- _AIM OF THE TASK_:
Pick each line containing "named" out of the records.

- _ENTRIES SHOWN_:
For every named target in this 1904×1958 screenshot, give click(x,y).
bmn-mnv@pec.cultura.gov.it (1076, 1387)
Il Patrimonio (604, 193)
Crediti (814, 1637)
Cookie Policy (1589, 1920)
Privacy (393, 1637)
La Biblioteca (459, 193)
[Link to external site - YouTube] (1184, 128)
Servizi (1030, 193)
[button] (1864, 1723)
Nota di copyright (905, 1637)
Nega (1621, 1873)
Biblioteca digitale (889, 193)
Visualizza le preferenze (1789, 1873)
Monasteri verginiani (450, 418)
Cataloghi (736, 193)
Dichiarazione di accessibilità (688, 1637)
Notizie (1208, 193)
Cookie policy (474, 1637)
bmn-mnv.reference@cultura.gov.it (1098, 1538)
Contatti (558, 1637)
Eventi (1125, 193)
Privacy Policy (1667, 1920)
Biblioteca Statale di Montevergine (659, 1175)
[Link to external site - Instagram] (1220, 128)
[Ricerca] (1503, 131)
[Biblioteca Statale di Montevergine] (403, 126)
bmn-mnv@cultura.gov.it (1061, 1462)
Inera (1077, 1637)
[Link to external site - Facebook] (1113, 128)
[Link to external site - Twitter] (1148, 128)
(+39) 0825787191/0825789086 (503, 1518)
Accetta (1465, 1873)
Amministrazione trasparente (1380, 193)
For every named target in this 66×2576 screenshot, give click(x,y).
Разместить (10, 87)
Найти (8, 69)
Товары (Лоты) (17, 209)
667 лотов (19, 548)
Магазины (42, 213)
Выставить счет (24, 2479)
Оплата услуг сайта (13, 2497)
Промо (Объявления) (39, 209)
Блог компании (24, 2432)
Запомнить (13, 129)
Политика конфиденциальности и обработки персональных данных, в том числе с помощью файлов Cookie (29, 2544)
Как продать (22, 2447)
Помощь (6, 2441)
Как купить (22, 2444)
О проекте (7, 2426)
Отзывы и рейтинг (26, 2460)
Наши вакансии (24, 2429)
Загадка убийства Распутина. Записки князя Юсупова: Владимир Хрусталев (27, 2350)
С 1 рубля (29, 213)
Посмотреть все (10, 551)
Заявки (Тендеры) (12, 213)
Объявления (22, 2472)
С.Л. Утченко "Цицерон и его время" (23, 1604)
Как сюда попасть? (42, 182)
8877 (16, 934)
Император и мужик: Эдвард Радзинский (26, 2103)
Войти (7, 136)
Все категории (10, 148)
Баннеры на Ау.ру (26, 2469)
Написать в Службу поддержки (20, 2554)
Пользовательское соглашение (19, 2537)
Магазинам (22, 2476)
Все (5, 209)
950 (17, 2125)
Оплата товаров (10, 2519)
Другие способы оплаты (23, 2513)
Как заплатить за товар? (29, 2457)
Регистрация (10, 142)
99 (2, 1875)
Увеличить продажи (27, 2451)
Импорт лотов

- _THE COMPLETED TASK_:
For every named target in this 1904×1958 screenshot, give click(x,y).
For every named target in this 66×2576 screenshot, give click(x,y).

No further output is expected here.